We reached the summit in very good time - about an hour and a half after we left the car. Due to the cloudy day, we were warned by every hiker who passed us that there was nothing to see but clouds from the summit. When we reached the top, we found ourselves immersed in a giant fog, enshrouding us from all sides and restricting our otherwise 360 degree view of the high peaks. As we began to drop our gear and set-up for a typical "trail lunch" of summer sausage, cheese, and Triscuits, something happened. The air became cooler. The humidity dropped. The clouds had parted! The veil on mountain lifted to reveal a beautiful quilt of early fall colors in the valley below! Although we could not see any of the high peaks in the distance, we were able to get short glimpses of the Saranac Lakes spreading out from the base of the mountain. We had the summit to ourselves that day, only sharing it with the remnants of a fire tower, the plaque remembering Walter Rice - the Hermit of Ampersand, and a vicious looking little spider that seemed interested in our presence atop its rock house. After our well-deserved lunch, we departed for our brisk walk down the mountain. In less than an hour, we were back at our car. It's such a great feeling to discover yet another wonderful peak to climb in the park - and there's no better way to do that than with friends!

Could there be a connection here?

Camping at Cranberry Lake

View from atop Bear Mountain, Overlooking Cranberry Lake

Camping at Cranberry Lake & Climbing Bear Mountain

Difficulty: Easy in camp, but a bit harder hiking the mountain
Date of Trip & Summit: 9/13 - 9/14, 2008
Trailhead to Summit: 1.2 miles
Trip Time: 3 hrs
Ascent: 742 ft
Temperature: Warmer than one would think in mid-September...

The Beck Bivouac next to the Heintzelman Hotel

I can't tell you how nice it is to get away from technology. No computer monitors, keyboards, email, or cell phones. The lack of technology, combined with the beauty of the outdoors and an excuse not to shower, represents a slice of my own personal heaven. Don't get me wrong - I love the email. I love the HDTV. I love the video games. But none of these wonders of the modern world can render the sound of a lapping lake, a hot fire, the taste of marshmallows, or an extremely small tent that causes you to become a claustrophobic insomniac. Ahhh, the joy and wonder of the great outdoors!

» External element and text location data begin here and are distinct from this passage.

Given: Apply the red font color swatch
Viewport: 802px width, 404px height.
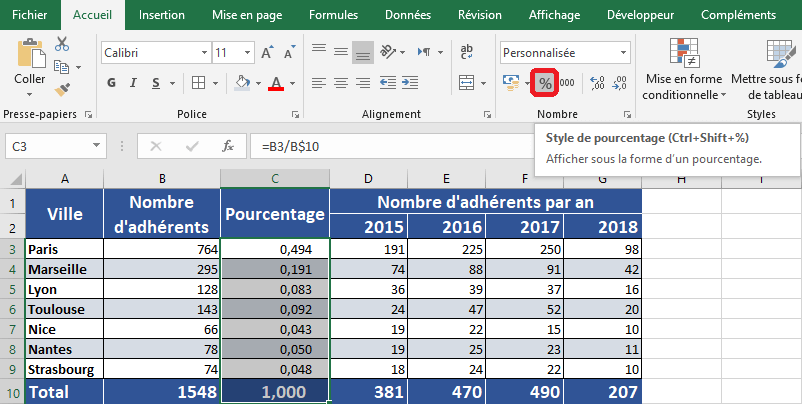Looking at the screenshot, I should (x=276, y=83).
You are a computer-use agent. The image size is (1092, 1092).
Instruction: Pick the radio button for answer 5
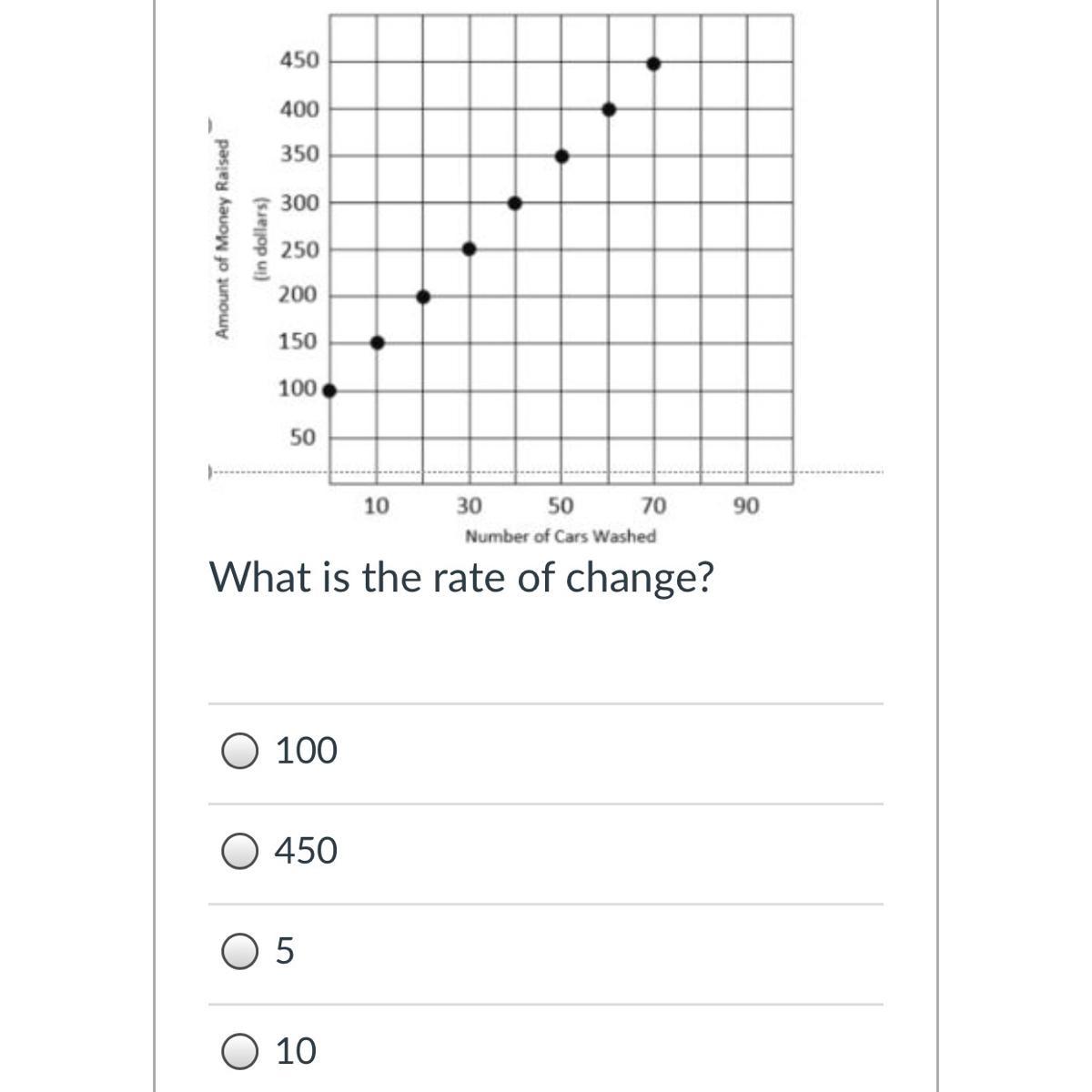(x=240, y=952)
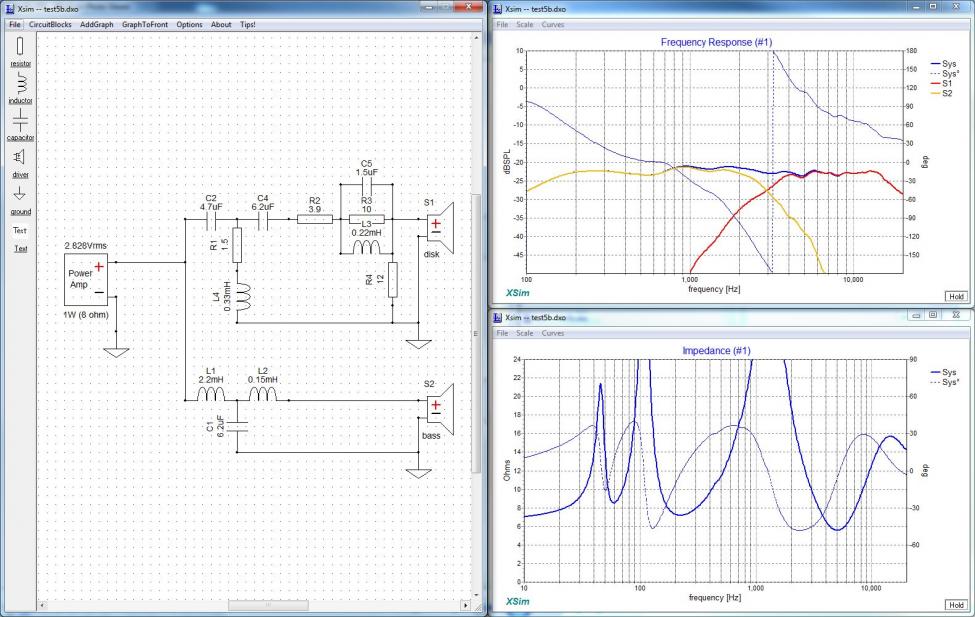Click resistor R2 in the schematic
The width and height of the screenshot is (975, 617).
pos(314,221)
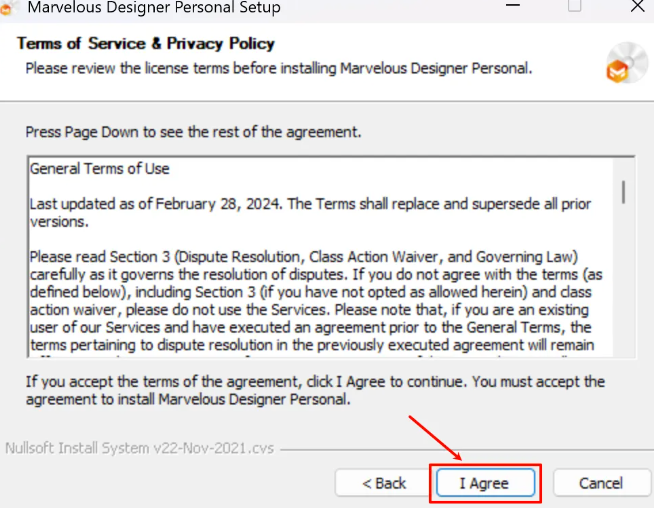Cancel the Marvelous Designer installation

coord(600,483)
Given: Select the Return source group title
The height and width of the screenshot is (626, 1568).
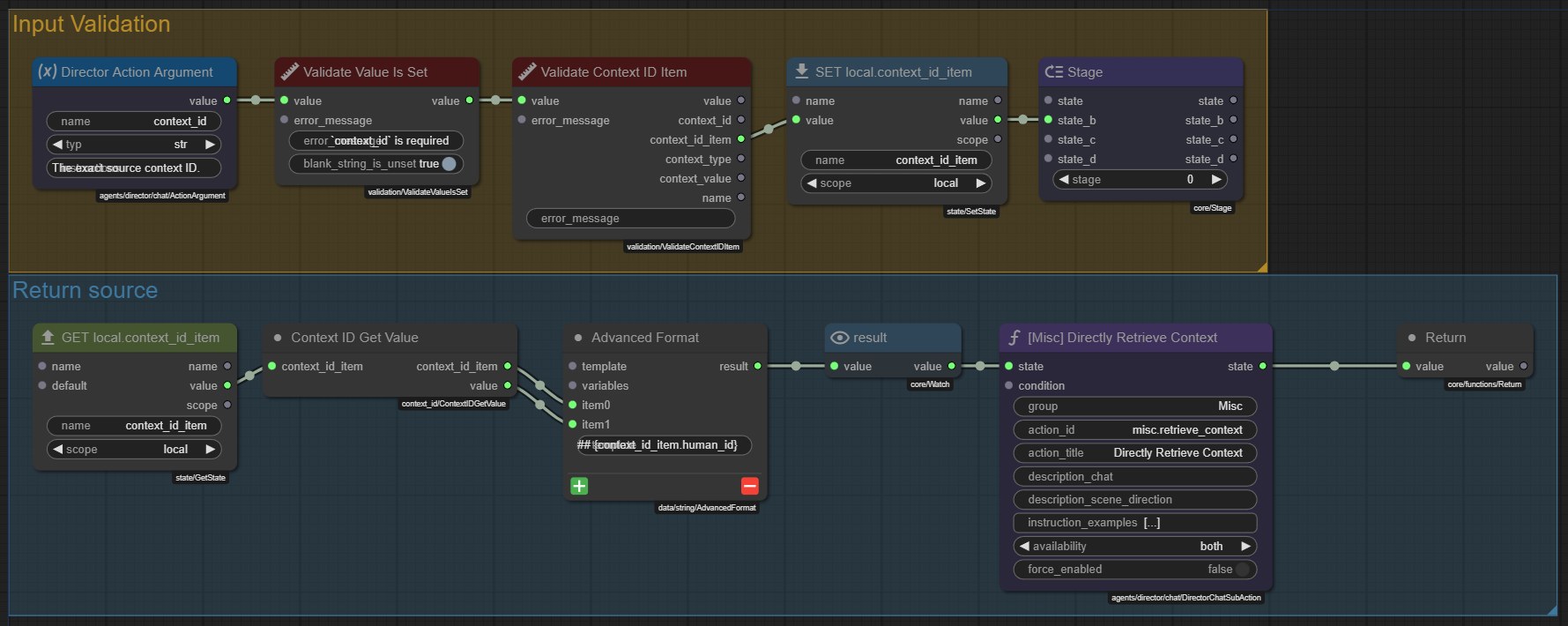Looking at the screenshot, I should (85, 290).
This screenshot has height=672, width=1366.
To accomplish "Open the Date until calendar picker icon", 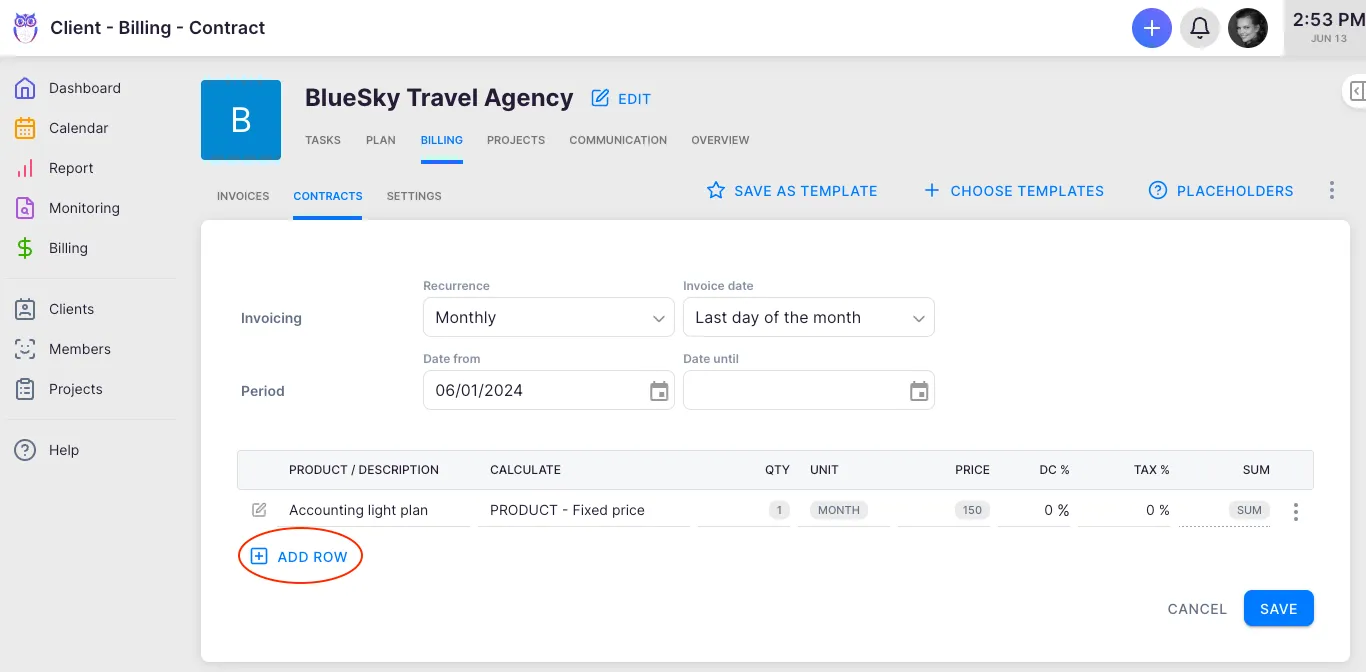I will 919,391.
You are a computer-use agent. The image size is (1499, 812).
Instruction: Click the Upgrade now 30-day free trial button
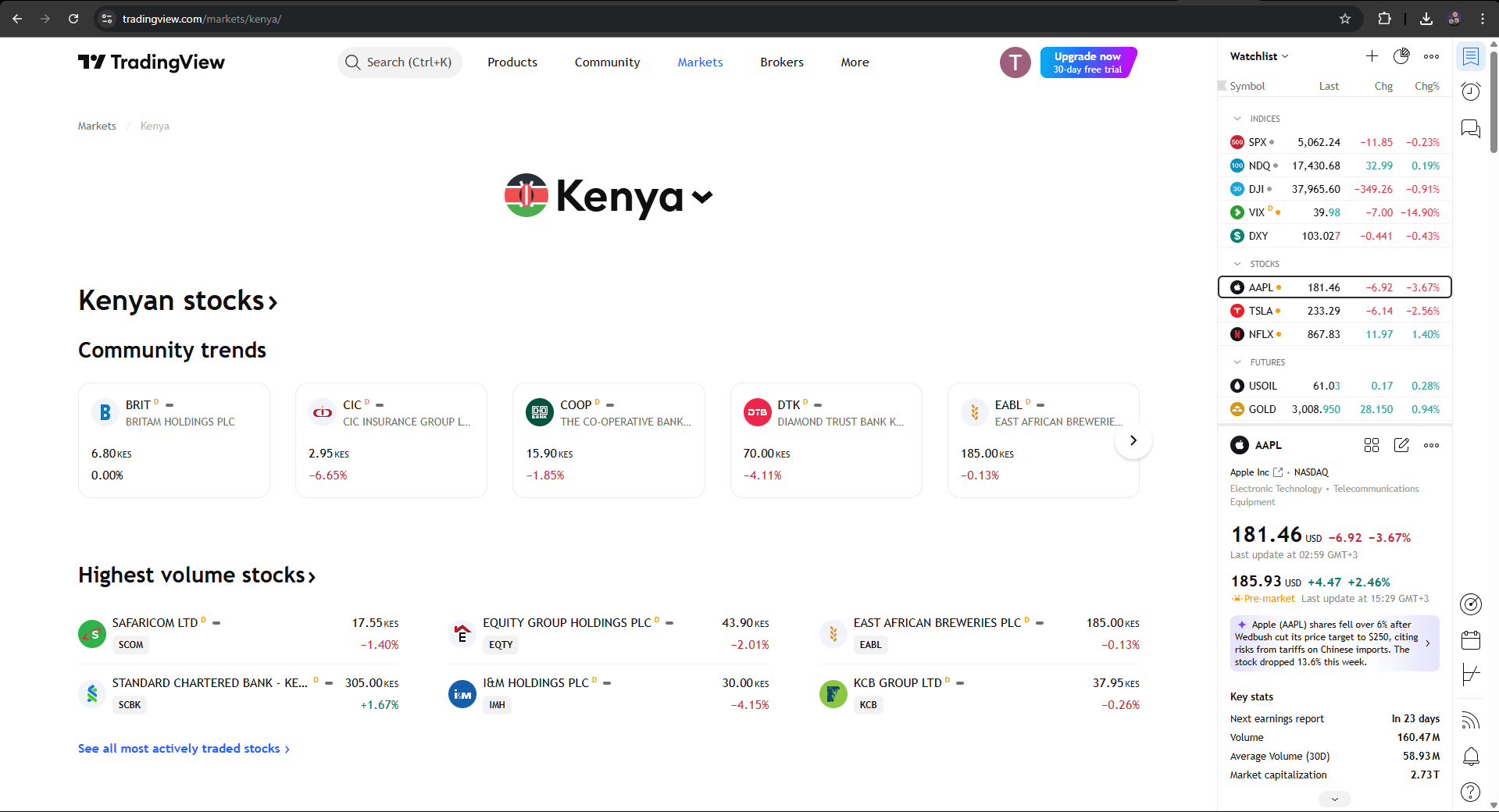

Little Martin Heintzelman, Contemplating Life's Great Mysteries...

In all seriousness, Emily and I were extremely fortunate to be invited by the Heintzelman family on their annual fall camping trip to Cranberry Lake. Cranberry Lake campground is located just inside the Adirondack Park, roughly 45 minutes south of Potsdam. It's run by the DEC as a state campground, only one of a few campgrounds like it in the park. Martin Heintzelman had reserved this special campsite (right on the lake, with our own personal beach!) over 9 months ago. The Heintzelman parents, Martin and Louise, brought along their two sons, Martin and Eric. While little Martin has a bit of experience camping and hiking in the great outdoors, this was baby Eric's first overnight outing in the wild!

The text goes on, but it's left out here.